EUTYCHIANS was also the name of another sect, half Arian half Eunomian; which arose at Constantinople in the fourth century.
It being then a matter of mighty controversy among the Eunomians at Constantinople, whether or no the Son of God knew the last day and hour of the world, particularly with regard to that passage in the gospel of St. Matthew, chap. xxiv. ver. 36. or rather that in St.
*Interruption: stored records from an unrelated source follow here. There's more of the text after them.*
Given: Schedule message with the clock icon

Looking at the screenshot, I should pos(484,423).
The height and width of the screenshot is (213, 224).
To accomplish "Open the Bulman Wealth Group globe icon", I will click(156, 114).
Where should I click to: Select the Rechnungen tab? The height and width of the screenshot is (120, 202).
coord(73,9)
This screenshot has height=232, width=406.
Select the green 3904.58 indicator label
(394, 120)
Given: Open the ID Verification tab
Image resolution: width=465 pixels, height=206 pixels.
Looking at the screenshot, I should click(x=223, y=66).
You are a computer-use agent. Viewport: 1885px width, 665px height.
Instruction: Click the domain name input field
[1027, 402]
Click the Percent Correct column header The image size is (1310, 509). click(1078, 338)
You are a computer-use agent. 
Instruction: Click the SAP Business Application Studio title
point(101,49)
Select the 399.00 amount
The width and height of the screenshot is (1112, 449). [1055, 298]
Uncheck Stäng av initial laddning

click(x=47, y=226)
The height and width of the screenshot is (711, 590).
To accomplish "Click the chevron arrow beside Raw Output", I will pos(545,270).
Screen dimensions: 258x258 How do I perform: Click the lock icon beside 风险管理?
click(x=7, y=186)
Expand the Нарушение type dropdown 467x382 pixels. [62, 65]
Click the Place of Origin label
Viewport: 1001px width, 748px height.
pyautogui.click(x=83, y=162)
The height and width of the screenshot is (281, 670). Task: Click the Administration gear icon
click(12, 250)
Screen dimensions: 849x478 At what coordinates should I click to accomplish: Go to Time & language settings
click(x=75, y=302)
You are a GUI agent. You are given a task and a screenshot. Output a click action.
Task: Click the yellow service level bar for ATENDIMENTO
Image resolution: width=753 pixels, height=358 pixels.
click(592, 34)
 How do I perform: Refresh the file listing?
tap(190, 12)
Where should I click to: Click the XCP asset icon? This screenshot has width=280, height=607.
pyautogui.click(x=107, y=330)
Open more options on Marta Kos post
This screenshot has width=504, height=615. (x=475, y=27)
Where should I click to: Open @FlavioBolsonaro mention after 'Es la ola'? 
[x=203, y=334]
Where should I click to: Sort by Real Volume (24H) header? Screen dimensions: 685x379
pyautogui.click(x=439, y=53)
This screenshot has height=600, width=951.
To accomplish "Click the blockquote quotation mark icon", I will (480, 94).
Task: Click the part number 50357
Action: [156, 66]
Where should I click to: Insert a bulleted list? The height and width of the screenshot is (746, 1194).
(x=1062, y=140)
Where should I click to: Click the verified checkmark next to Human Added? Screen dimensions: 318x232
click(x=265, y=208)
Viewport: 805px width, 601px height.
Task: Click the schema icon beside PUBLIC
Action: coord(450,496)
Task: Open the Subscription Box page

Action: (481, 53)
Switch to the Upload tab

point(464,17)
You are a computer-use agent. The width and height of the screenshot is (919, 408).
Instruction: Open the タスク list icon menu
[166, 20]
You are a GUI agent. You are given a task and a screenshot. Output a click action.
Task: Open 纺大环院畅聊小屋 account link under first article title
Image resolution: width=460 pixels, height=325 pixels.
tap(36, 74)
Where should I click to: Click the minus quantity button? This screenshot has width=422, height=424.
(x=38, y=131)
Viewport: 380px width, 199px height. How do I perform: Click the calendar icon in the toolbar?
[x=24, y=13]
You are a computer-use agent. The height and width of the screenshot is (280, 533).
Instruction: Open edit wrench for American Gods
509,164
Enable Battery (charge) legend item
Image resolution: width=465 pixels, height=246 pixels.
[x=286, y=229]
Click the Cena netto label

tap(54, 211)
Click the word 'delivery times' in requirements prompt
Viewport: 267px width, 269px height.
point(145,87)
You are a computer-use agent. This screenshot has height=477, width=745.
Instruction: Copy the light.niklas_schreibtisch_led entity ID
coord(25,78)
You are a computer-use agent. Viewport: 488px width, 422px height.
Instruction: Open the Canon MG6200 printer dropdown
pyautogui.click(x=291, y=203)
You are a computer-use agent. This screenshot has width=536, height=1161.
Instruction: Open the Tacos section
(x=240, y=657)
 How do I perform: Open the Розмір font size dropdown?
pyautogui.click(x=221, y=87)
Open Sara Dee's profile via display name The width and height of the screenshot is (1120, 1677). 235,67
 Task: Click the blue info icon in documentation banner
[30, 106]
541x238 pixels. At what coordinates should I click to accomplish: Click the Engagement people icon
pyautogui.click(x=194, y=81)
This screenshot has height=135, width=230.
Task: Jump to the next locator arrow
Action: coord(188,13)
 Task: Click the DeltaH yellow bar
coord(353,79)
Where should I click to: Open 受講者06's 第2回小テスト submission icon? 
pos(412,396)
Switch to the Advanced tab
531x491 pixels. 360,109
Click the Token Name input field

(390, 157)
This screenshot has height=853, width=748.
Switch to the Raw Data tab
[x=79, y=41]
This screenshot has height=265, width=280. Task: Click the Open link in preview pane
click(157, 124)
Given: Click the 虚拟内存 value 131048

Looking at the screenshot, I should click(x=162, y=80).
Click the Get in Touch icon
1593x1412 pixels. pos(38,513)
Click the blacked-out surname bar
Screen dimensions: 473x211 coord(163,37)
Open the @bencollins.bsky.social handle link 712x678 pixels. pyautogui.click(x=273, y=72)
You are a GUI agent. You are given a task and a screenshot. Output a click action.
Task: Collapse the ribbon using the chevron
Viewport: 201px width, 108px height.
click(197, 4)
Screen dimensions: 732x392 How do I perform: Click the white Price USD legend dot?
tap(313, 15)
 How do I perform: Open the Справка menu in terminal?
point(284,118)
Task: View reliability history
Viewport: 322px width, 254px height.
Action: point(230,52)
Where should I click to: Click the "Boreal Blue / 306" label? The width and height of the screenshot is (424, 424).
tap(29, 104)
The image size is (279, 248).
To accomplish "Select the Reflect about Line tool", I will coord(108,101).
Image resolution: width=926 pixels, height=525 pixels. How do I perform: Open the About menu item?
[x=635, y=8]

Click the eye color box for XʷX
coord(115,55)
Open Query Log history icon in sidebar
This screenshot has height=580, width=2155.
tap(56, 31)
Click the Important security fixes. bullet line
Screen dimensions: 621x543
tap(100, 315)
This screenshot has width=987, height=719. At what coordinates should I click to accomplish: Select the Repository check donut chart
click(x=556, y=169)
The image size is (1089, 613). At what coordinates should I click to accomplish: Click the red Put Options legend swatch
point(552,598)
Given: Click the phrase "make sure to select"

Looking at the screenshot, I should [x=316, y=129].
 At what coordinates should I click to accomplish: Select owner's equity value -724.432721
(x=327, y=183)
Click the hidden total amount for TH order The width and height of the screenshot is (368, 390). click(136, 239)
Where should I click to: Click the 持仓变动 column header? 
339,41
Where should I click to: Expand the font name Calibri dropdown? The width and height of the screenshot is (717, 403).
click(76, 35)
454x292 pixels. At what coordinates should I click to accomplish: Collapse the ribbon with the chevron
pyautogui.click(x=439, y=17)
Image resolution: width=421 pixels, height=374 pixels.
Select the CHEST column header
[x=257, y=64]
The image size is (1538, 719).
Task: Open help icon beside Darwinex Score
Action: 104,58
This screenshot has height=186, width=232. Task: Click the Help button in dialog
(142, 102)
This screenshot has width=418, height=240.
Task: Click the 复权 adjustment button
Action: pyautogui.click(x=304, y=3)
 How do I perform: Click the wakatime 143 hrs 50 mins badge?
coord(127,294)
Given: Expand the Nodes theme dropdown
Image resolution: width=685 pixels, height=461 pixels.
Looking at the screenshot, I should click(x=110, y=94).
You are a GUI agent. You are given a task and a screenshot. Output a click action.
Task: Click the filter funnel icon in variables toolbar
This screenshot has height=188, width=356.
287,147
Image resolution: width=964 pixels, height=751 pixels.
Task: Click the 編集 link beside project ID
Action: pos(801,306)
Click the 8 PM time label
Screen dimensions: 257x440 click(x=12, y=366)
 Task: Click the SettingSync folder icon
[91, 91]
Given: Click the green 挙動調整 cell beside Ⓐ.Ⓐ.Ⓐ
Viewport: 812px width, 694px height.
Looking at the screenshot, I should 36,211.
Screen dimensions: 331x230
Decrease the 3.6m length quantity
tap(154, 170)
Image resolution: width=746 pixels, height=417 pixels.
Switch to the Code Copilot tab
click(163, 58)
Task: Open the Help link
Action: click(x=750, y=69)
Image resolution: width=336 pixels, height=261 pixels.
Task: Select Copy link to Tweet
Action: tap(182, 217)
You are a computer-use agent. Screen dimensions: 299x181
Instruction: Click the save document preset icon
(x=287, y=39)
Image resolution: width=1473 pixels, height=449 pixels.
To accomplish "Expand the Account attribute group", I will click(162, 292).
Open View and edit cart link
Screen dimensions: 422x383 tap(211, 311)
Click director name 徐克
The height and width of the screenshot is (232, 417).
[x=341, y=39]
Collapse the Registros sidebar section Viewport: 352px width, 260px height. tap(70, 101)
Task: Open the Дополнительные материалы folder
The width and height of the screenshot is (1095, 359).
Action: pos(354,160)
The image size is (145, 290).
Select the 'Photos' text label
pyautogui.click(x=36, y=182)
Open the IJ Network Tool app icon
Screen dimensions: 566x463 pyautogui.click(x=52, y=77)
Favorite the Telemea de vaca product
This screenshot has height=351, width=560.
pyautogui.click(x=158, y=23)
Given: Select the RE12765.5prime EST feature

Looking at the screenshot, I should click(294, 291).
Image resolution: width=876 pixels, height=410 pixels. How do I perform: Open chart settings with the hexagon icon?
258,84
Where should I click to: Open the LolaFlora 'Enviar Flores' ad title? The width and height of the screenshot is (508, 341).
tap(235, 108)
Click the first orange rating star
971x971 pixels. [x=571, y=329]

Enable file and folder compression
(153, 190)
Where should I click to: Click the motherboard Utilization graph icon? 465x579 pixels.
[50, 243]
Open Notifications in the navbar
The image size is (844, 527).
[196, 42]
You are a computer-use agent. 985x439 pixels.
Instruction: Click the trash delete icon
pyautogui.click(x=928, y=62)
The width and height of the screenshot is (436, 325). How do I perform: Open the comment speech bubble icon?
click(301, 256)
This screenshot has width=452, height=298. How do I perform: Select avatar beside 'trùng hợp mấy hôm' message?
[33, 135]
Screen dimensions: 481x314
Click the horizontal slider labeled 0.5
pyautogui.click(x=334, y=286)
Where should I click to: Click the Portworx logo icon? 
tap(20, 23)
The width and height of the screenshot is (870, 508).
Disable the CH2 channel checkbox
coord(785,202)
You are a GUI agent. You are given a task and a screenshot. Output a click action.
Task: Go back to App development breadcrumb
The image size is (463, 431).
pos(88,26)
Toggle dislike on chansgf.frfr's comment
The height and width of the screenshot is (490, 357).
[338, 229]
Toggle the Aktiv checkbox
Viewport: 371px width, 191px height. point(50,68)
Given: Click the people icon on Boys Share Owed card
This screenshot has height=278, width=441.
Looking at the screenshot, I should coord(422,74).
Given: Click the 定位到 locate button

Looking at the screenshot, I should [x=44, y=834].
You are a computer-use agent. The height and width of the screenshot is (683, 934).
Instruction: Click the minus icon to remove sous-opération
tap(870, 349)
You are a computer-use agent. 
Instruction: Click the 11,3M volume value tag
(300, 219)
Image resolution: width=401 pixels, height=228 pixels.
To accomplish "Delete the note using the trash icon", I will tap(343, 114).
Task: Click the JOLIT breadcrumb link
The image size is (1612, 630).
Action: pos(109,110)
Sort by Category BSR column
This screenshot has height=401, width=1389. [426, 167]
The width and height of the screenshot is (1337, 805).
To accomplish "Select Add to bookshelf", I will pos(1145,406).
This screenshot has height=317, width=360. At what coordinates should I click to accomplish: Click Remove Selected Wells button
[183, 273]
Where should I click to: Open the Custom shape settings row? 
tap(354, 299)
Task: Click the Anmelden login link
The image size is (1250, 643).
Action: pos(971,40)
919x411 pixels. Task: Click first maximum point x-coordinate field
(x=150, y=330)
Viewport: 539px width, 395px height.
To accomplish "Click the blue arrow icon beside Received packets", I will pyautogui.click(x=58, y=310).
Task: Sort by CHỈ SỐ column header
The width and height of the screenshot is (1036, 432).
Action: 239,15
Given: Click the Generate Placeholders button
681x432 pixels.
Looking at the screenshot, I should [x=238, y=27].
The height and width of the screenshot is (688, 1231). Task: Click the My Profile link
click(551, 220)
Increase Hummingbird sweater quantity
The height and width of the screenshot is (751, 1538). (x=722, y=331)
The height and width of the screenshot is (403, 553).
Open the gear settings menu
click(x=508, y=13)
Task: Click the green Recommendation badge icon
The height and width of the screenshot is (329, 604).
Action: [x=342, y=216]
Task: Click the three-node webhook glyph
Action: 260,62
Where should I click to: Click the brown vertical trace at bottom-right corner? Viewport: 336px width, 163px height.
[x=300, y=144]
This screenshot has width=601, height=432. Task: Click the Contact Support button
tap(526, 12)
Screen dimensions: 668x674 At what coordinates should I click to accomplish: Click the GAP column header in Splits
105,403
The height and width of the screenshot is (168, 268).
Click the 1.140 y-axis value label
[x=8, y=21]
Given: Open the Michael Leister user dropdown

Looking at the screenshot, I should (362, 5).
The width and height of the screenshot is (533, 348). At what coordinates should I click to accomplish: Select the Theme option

Mark, xiii. 32. where it is expressed, that the Son did not know it, but the Father only; Eutychius made no scruple to maintain, even in writing, that the Son did not know it; which sentiment displeasing the leaders of the Eunomian party, he separated from them, and made a journey to Eunomius, who was then in exile.—That heretic acquiesced fully in Eutychius's
doctrine, and admitted him to his communion. Eunomius dying soon after, the chief of the Eunomians at Constantinople refused to admit Eutychius; who, upon this, formed a particular sect of such as adhered to him, called Eutychians.
This same Eutychius, with one Theopronius, as was said in Sozomen's time, were the occasions of all the changes made by the Eunomians in the administration of baptism; which consisted, according to Nicephorus, in only using one immersion, and not doing it in the name of the Trinity, but in memory of the death of Jesus Christ. Nicephorus calls the chief of that sect, not Eutychius, but Eupsechius, and his followers Eunomian Eupsechians.